WHAT IS BEING ASKED: Below are the records; copy exactly the stretch from the line containing "Given: Click the SamFlash purple logo icon" through the line containing "You are a computer-use agent. Image resolution: width=578", both ends included, and nothing else.

Stored data:
#####

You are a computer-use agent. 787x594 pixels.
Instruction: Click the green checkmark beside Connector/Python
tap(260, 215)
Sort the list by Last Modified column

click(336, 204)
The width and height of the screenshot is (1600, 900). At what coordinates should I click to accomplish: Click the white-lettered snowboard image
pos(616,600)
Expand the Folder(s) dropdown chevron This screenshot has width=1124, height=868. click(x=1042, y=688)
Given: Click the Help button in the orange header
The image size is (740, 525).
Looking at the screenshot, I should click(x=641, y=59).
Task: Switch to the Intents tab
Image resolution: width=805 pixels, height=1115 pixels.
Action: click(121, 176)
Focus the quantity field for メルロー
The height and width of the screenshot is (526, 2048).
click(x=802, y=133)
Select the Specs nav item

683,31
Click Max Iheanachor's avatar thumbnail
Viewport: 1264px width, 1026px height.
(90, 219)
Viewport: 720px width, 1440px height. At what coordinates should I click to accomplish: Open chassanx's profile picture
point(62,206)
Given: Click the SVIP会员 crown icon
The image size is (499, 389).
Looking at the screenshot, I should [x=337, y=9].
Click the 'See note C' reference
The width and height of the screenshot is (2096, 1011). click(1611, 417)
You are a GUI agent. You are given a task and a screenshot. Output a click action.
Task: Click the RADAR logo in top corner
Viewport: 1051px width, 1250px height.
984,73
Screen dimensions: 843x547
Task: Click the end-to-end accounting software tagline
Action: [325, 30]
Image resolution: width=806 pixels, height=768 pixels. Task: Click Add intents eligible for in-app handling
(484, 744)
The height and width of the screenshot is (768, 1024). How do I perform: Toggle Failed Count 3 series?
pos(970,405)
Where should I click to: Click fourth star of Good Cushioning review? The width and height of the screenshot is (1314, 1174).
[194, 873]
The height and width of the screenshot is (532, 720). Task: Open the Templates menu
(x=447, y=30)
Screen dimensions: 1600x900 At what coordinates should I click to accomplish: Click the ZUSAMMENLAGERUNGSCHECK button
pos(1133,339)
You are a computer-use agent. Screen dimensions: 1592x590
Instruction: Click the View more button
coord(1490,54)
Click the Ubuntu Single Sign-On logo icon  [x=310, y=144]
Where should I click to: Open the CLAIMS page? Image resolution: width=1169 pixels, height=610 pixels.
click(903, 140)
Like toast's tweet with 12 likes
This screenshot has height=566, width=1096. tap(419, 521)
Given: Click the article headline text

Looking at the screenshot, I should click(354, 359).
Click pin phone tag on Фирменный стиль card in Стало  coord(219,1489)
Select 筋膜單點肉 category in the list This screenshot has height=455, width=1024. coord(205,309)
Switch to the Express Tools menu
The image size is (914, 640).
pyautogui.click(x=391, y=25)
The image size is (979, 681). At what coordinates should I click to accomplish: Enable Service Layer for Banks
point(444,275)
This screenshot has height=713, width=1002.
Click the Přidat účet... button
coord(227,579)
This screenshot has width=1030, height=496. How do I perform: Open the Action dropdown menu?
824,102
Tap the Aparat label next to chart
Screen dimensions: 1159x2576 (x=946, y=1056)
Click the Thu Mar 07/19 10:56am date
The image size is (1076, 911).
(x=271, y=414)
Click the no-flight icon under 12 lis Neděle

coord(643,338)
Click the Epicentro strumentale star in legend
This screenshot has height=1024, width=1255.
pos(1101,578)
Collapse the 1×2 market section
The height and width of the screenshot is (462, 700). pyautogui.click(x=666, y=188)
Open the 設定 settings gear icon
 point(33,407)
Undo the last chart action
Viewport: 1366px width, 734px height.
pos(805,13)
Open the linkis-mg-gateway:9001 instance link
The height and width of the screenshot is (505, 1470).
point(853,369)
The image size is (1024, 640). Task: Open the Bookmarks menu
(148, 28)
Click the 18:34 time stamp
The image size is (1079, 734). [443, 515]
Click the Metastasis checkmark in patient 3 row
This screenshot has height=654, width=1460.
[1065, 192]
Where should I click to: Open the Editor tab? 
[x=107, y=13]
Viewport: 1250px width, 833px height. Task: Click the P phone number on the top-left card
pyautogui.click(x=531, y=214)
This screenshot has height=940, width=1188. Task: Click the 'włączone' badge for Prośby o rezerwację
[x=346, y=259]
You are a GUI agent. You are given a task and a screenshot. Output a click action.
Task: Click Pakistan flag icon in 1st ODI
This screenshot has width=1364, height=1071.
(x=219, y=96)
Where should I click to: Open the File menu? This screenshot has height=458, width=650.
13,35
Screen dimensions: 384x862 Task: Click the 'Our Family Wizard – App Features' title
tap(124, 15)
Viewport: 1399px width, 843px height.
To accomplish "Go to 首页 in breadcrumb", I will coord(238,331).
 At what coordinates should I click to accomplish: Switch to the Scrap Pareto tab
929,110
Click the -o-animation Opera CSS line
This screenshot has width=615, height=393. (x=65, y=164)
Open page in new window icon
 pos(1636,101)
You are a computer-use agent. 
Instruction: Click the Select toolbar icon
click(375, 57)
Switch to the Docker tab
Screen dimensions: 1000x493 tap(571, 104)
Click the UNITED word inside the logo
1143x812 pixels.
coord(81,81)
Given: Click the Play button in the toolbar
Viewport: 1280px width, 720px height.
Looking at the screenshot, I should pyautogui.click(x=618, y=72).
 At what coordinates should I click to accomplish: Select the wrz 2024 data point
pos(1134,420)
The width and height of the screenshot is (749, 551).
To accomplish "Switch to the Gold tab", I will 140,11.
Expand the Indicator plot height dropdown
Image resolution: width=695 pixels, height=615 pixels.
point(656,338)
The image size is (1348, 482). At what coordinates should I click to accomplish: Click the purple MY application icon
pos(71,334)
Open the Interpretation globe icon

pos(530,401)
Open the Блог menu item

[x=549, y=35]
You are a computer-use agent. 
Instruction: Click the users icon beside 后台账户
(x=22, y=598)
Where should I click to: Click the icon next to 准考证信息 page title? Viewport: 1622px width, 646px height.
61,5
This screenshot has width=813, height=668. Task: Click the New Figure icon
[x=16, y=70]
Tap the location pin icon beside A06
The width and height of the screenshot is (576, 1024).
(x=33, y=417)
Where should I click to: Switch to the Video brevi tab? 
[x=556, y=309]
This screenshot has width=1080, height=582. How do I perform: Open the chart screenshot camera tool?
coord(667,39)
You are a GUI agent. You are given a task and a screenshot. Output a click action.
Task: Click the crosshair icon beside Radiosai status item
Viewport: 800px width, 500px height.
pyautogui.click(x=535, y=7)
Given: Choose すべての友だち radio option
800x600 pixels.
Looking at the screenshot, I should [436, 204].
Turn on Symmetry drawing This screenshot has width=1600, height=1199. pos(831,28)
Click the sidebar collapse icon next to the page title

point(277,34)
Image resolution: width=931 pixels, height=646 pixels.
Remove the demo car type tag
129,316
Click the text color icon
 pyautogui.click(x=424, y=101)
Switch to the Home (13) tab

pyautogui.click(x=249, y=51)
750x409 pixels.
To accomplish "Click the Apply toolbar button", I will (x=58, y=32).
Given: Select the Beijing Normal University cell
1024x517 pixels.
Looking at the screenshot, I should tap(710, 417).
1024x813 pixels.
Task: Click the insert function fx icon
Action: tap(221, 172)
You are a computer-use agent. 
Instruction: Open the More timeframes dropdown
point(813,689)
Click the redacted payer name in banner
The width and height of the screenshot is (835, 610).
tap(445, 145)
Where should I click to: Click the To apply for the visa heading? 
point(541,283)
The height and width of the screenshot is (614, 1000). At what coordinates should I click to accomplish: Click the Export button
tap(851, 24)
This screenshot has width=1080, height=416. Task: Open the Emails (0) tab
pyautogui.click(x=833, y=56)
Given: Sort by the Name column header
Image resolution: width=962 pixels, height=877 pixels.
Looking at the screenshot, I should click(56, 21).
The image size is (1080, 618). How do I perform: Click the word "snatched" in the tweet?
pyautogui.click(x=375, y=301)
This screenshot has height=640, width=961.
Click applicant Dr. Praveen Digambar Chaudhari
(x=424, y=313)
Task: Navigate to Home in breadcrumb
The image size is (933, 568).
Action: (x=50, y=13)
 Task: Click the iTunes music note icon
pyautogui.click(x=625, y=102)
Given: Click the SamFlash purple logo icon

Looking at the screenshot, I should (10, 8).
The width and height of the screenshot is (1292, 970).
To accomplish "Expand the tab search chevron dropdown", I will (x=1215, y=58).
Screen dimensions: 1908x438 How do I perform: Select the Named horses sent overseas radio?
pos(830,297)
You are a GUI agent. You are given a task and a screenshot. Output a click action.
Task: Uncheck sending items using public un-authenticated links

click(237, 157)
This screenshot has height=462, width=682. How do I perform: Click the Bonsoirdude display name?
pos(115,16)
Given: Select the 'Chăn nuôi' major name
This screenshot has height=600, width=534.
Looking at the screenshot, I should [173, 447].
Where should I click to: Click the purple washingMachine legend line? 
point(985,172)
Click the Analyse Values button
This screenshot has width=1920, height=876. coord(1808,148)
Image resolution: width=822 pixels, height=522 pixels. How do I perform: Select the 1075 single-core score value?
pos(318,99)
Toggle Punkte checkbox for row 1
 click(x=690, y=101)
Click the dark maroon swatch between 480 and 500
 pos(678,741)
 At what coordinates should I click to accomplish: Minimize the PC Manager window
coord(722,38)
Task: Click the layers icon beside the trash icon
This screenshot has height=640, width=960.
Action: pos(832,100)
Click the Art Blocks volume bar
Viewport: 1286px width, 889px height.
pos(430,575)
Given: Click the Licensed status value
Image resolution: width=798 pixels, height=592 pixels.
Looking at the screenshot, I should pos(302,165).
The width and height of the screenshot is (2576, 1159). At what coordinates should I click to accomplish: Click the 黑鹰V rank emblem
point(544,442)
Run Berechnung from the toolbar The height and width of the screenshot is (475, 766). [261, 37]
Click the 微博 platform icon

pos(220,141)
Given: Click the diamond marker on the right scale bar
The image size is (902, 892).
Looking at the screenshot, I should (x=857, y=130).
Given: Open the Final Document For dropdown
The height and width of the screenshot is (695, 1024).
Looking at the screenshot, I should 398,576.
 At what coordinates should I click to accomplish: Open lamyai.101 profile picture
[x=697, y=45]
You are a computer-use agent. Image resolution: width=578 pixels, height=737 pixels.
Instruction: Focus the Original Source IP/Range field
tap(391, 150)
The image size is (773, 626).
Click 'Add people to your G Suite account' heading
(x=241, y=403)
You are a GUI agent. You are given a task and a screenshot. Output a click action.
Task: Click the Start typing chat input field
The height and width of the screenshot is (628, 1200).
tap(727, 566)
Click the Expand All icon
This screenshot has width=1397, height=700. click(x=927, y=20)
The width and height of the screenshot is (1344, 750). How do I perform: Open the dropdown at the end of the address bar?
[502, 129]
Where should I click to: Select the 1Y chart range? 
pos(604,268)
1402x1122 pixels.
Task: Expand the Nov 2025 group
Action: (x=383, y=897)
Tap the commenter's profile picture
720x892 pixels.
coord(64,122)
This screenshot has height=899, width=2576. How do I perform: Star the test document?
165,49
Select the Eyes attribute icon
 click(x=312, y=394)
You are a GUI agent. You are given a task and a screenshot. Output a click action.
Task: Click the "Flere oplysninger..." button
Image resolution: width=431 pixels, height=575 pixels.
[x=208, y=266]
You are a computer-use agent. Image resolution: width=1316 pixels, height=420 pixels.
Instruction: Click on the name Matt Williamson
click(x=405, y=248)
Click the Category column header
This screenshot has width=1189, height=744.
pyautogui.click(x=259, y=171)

#####

TASK OUTPUT:
Given: Click the SamFlash purple logo icon

Looking at the screenshot, I should (10, 8).
The width and height of the screenshot is (1292, 970).
To accomplish "Expand the tab search chevron dropdown", I will (x=1215, y=58).
Screen dimensions: 1908x438 How do I perform: Select the Named horses sent overseas radio?
pos(830,297)
You are a GUI agent. You are given a task and a screenshot. Output a click action.
Task: Uncheck sending items using public un-authenticated links

click(237, 157)
This screenshot has height=462, width=682. How do I perform: Click the Bonsoirdude display name?
pos(115,16)
Given: Select the 'Chăn nuôi' major name
This screenshot has height=600, width=534.
Looking at the screenshot, I should [173, 447].
Where should I click to: Click the purple washingMachine legend line? 
point(985,172)
Click the Analyse Values button
This screenshot has width=1920, height=876. coord(1808,148)
Image resolution: width=822 pixels, height=522 pixels. How do I perform: Select the 1075 single-core score value?
pos(318,99)
Toggle Punkte checkbox for row 1
 click(x=690, y=101)
Click the dark maroon swatch between 480 and 500
 pos(678,741)
 At what coordinates should I click to accomplish: Minimize the PC Manager window
coord(722,38)
Task: Click the layers icon beside the trash icon
This screenshot has height=640, width=960.
Action: pos(832,100)
Click the Art Blocks volume bar
Viewport: 1286px width, 889px height.
pos(430,575)
Given: Click the Licensed status value
Image resolution: width=798 pixels, height=592 pixels.
Looking at the screenshot, I should pos(302,165).
The width and height of the screenshot is (2576, 1159). At what coordinates should I click to accomplish: Click the 黑鹰V rank emblem
point(544,442)
Run Berechnung from the toolbar The height and width of the screenshot is (475, 766). [261, 37]
Click the 微博 platform icon

pos(220,141)
Given: Click the diamond marker on the right scale bar
The image size is (902, 892).
Looking at the screenshot, I should (x=857, y=130).
Given: Open the Final Document For dropdown
The height and width of the screenshot is (695, 1024).
Looking at the screenshot, I should 398,576.
 At what coordinates should I click to accomplish: Open lamyai.101 profile picture
[x=697, y=45]
You are a computer-use agent. Image resolution: width=578 pixels, height=737 pixels.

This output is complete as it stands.